Once again, we see the "road-paving" process as we race towards the Tribulation. There will be a world financial system and a world currency, and as George Soros is fond of saying, the U.S. dollar must collapse first.
The World Bank's former chief economist wants to replace the US dollar with a single global super-currency, saying it will create a more stable global financial system.
"The dominance of the greenback is the root cause of global financial and economic crises," Justin Yifu Lin told Bruegel, a Brussels-based policy-research think tank. "The solution to this is to replace the national currency with a global currency."
Lin, now a professor at Peking University and a leading adviser to the Chinese government, said expanding the basket of major reserve currencies — the dollar, the euro, the Japanese yen and pound sterling — will not address the consequences of a financial crisis. Internationalizing the Chinese currency is not the answer, either, he said.
Lin urged the international community, especially the US and European Union, to play a leading role in currency and infrastructure initiatives. To boost the global economy, he proposed the launch of a "global infrastructure initiative" to remove development bottlenecks in poor and developing countries, a measure he said would also offer opportunities for advanced economies.
"China can only play a supporting role in realizing the plans," Lin said. "The urgent thing is for the US and Europe to endorse these plans. And I think the G20 is an ideal platform to discuss the ideas," he said, referring to the group of finance ministers and central bank governors from 20 major economies.
The concept of a global "super currency" tied to a basket of currencies has been periodically discussed by world leaders as well as endorsed by 2001 Nobel Memorial Prize-winner Joseph Stiglitz. A super currency could also be tied to a single currency, but the interconnectedness of world financial markets and concerns about the volatility that can occur as a result of the system being tied to one currency have made this idea less popular.

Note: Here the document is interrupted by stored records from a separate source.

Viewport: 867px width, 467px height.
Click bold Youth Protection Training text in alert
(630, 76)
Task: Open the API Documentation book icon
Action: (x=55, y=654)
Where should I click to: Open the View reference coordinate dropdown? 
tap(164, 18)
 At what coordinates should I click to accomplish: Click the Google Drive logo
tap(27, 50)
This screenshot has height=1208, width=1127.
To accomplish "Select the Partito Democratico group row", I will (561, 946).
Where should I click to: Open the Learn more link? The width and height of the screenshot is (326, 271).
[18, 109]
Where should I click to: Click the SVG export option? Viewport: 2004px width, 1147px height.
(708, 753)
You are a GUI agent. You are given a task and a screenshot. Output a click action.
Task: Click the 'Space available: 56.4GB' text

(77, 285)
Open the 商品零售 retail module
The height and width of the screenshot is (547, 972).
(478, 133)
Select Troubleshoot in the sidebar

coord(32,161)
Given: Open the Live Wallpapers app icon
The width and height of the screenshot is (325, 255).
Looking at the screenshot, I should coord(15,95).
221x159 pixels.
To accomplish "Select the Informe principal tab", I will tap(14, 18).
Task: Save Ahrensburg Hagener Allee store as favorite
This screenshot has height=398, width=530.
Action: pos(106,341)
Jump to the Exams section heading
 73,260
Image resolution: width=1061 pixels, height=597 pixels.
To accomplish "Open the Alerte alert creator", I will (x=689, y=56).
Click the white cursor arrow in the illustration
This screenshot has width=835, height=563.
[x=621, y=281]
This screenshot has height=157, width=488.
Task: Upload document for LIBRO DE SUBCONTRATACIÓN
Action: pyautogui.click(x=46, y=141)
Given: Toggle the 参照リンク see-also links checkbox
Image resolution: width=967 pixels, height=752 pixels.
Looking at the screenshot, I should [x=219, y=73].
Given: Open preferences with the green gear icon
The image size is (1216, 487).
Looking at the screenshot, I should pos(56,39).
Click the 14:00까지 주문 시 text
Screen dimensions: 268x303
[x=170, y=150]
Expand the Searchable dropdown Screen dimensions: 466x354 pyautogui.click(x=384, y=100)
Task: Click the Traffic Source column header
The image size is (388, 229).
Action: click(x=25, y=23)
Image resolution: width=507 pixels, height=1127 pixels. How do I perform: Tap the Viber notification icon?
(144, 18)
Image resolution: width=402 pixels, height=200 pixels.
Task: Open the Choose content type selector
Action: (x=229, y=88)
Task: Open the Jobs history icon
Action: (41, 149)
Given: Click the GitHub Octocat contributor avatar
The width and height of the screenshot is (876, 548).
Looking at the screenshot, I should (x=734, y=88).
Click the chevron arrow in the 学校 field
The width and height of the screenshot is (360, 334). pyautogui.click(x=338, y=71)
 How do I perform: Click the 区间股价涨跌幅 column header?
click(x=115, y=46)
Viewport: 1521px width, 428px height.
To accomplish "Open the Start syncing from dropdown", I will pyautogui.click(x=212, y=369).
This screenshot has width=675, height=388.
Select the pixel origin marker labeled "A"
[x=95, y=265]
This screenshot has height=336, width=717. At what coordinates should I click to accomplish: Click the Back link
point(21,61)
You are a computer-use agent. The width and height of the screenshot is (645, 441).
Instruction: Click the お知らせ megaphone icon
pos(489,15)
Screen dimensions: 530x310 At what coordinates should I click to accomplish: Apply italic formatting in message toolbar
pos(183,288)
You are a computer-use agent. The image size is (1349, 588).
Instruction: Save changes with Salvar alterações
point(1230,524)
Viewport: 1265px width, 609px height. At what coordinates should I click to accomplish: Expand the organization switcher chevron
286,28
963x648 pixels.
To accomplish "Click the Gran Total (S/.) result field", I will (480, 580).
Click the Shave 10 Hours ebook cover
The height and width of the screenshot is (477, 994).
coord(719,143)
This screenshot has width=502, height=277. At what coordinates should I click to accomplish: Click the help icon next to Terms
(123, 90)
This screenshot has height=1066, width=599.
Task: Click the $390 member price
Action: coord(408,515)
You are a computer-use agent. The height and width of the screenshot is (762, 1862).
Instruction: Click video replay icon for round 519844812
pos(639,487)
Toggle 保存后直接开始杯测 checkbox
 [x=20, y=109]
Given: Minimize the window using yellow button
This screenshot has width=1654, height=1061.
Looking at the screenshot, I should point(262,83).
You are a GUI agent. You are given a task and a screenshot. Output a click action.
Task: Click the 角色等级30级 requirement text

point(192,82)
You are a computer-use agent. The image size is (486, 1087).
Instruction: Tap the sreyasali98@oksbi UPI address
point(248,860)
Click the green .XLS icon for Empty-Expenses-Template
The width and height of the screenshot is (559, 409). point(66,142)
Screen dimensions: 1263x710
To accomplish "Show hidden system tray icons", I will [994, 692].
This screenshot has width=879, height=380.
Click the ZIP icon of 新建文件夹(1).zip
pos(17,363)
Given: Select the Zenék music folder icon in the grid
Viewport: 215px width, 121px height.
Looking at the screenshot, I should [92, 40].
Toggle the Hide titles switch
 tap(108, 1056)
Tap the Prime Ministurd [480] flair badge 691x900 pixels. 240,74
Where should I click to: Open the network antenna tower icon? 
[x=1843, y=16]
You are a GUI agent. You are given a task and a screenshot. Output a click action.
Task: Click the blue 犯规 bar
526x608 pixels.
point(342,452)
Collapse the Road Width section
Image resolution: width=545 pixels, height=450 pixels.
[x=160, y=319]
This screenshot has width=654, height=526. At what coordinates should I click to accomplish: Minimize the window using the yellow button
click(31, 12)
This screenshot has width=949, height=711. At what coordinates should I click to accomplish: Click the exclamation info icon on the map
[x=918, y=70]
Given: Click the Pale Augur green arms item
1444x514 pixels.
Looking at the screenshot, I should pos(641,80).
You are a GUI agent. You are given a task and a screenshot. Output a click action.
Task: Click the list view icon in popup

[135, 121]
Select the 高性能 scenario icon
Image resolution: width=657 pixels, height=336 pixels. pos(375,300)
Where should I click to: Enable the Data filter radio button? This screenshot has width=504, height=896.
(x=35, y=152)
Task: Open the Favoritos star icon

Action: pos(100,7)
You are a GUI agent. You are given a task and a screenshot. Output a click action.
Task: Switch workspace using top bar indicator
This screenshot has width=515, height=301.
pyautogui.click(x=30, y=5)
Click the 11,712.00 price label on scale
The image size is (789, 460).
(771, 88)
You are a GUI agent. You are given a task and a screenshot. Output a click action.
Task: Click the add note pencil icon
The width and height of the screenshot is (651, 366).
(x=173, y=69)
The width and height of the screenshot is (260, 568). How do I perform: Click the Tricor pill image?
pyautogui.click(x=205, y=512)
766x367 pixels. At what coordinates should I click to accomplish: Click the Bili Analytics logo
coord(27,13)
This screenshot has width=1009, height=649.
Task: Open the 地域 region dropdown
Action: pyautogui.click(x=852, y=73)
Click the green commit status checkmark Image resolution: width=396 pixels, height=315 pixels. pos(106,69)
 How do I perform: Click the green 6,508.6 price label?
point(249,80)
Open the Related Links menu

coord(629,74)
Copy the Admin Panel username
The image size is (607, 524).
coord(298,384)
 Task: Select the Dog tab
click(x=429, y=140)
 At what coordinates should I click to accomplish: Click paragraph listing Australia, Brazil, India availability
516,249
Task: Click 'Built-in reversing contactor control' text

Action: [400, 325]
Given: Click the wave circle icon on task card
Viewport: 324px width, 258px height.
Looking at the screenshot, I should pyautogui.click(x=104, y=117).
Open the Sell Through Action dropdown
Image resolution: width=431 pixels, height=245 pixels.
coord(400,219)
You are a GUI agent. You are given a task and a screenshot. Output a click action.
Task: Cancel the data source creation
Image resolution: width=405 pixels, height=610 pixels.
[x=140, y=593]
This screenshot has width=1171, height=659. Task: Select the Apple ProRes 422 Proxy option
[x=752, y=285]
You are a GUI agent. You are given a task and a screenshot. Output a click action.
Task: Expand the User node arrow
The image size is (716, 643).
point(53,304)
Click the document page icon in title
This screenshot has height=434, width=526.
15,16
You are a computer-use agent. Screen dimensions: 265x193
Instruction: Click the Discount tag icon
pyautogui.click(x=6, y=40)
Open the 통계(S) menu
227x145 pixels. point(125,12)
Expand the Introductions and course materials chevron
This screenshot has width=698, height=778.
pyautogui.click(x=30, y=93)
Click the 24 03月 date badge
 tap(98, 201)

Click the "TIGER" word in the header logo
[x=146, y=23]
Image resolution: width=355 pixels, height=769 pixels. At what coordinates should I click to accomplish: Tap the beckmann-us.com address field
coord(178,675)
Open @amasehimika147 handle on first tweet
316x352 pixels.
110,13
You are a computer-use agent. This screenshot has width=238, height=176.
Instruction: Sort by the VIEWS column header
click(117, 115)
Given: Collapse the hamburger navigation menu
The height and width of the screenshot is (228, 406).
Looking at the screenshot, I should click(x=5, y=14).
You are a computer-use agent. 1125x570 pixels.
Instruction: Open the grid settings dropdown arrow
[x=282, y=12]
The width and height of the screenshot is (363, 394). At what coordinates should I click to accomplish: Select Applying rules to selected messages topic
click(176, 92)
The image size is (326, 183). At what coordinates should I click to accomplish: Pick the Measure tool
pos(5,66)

Eswar Prasad, a trade-policy professor at Cornell University who also is a senior fellow at the Brookings Institution, said he disagrees that a super currency would protect the global financial system against breakdowns such as the 2008 downturn which plunged the world economy into its most dangerous crisis since the Great Depression of the 1930s.
Arguments in favor of a global currency resurfaced during October's US budget impasse, which forced the government to shut down.
"It is perhaps a good time for the befuddled world to start considering building a de-Americanized world," a Xinhua News Agency commentary said on Oct 14. The piece argued that creating a new international reserve currency to replace reliance on the greenback, would prevent government gridlock in Washington from affecting the rest of the world.
In March 2009, China's central bank governor, Zhou Xiaochuan, called for the creation of a new "super-sovereign reserve currency" to replace the dollar. In a paper published on the People's Bank of China's website, Zhou said an international reserve currency "disconnected from individual nations" and "able to remain stable in the long run" would benefit the global financial system more than current reliance on the dollar.
Chen Wenling, chief economist at the China Center for International Economic Exchanges, a government think-tank, said, "A supranational currency may be a new direction for development of the global financial system. It also requires different countries to cooperate in coordinating macroeconomic policies."
"We need to be extremely vigilant," said the IMF's Christine Lagarde in Davos. "The deflation risk is what would occur if there was a shock to those economies now at low inflation rates, way below target. I don't think anyone can dispute that in the eurozone, inflation is way below target."
It is not hard to imagine what that shock might be. It is already before us as Turkey, India and South Africa all slam on the brakes, forced to defend their currencies as global liquidity drains away.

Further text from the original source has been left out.